Essen. Die CDU Ruhr fordert eine Rückführung abgelehnter Asylbewerber durch das Land. Die Kommunen seien oft überfordert. Das Innenministerium widerspricht.

Obwohl die Balkanroute für Flüchtlinge weitgehend blockiert ist, bemerken die Erstaufnahmeeinrichtungen in NRW wieder wachsende Flüchtlingszahlen. Zwar registrierten die Behörden in Dortmund im Januar 2016 noch deutlich mehr als 11. 500 Zugänge – im März waren es nur noch gut 3.700, wie Dortmunds Rechtsdezernentin Diane Jägers (CDU) mitteilt. Dennoch lägen die Zahlen immer noch weit über jenen des Jahres 2014 - und stiegen zudem seit Kurzem wieder an: Mitte März kamen in einer Woche rund 600 neue Flüchtlinge in den Dortmunder Erstaufnahmeeinrichtungen an, ei­ne Woche später stieg ihre Zahl auf knapp 700, Anfang April waren es nach Auskunft der Stadt bereits 868 – die Tendenz sei eindeutig, so Jägers. Offenbar fänden die Schlepper neue und andere Routen. „Meine Sorge ist, dass die Zahlen weiter steigen, wenn das Wetter besser wird. Der Druck wird anhalten, denn die Fluchtursachen sind ja nicht beseitigt“, erklärte Jägers.
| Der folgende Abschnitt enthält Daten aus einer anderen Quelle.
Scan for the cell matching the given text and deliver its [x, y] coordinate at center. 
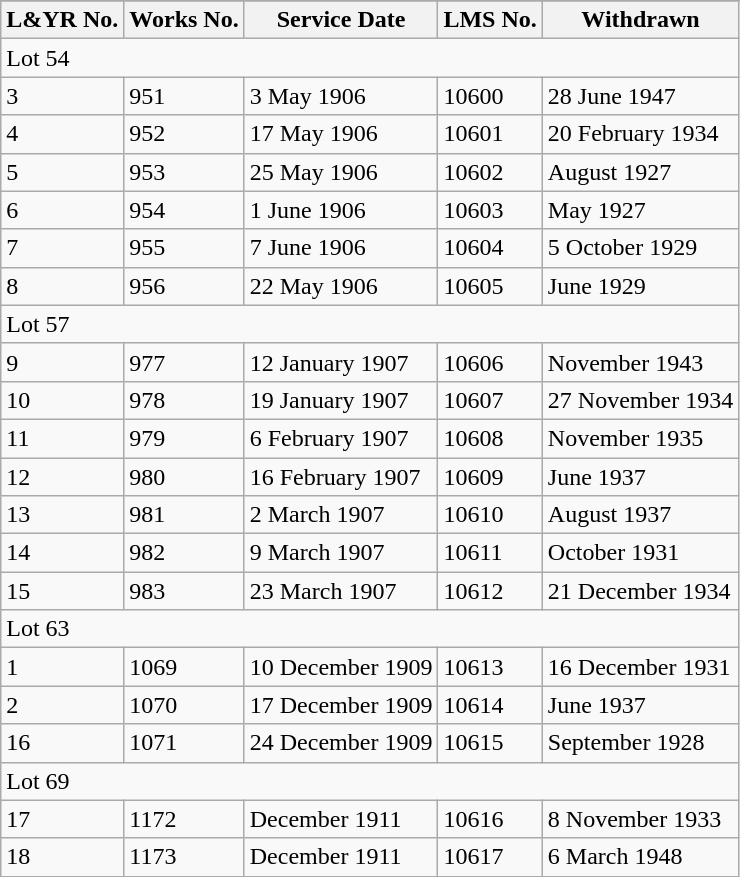
10616 [490, 819]
953 [184, 172]
16 [62, 743]
7 June 1906 [341, 248]
Works No. [184, 20]
10605 [490, 286]
28 June 1947 [640, 96]
8 [62, 286]
11 [62, 438]
2 March 1907 [341, 515]
10 December 1909 [341, 667]
10611 [490, 553]
10617 [490, 857]
10608 [490, 438]
2 [62, 705]
Lot 54 [370, 58]
21 December 1934 [640, 591]
952 [184, 134]
November 1935 [640, 438]
16 December 1931 [640, 667]
June 1929 [640, 286]
3 [62, 96]
8 November 1933 [640, 819]
17 December 1909 [341, 705]
Lot 63 [370, 629]
983 [184, 591]
7 [62, 248]
Lot 57 [370, 324]
6 February 1907 [341, 438]
10606 [490, 362]
10613 [490, 667]
955 [184, 248]
20 February 1934 [640, 134]
10603 [490, 210]
6 [62, 210]
10604 [490, 248]
10601 [490, 134]
5 [62, 172]
954 [184, 210]
1 June 1906 [341, 210]
1172 [184, 819]
3 May 1906 [341, 96]
Withdrawn [640, 20]
10600 [490, 96]
951 [184, 96]
Service Date [341, 20]
19 January 1907 [341, 400]
9 [62, 362]
9 March 1907 [341, 553]
25 May 1906 [341, 172]
November 1943 [640, 362]
Lot 69 [370, 781]
15 [62, 591]
August 1937 [640, 515]
L&YR No. [62, 20]
979 [184, 438]
18 [62, 857]
17 [62, 819]
August 1927 [640, 172]
10 [62, 400]
22 May 1906 [341, 286]
10607 [490, 400]
12 January 1907 [341, 362]
12 [62, 477]
LMS No. [490, 20]
10602 [490, 172]
956 [184, 286]
September 1928 [640, 743]
1069 [184, 667]
10614 [490, 705]
10615 [490, 743]
May 1927 [640, 210]
10609 [490, 477]
13 [62, 515]
982 [184, 553]
981 [184, 515]
10612 [490, 591]
16 February 1907 [341, 477]
1 [62, 667]
October 1931 [640, 553]
977 [184, 362]
17 May 1906 [341, 134]
1070 [184, 705]
27 November 1934 [640, 400]
980 [184, 477]
10610 [490, 515]
14 [62, 553]
978 [184, 400]
5 October 1929 [640, 248]
6 March 1948 [640, 857]
24 December 1909 [341, 743]
1173 [184, 857]
4 [62, 134]
23 March 1907 [341, 591]
1071 [184, 743]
Vor diesem Hintergrund adressiert die CDU Ruhr klare Forderungen an die Landesregierung. Zur Entlastung der überforderten Kom­munen müsse das Land Flüchtlinge aus sicheren Herkunftsstaaten, die bislang in kommunalen Einrichtungen auf den Abschluss ihrer Asylverfahren warten, wieder zurücknehmen und in Landesunterkünften unterbringen. Allein in Dortmund beträfe das rund 2000 Menschen, so Jägers. „Dadurch hätten wir sofort mehr Kapazitäten für Flüchtlinge, die eine Bleibeperspektive haben.“ Das würde die Kommunen personell und finanziell entlasten.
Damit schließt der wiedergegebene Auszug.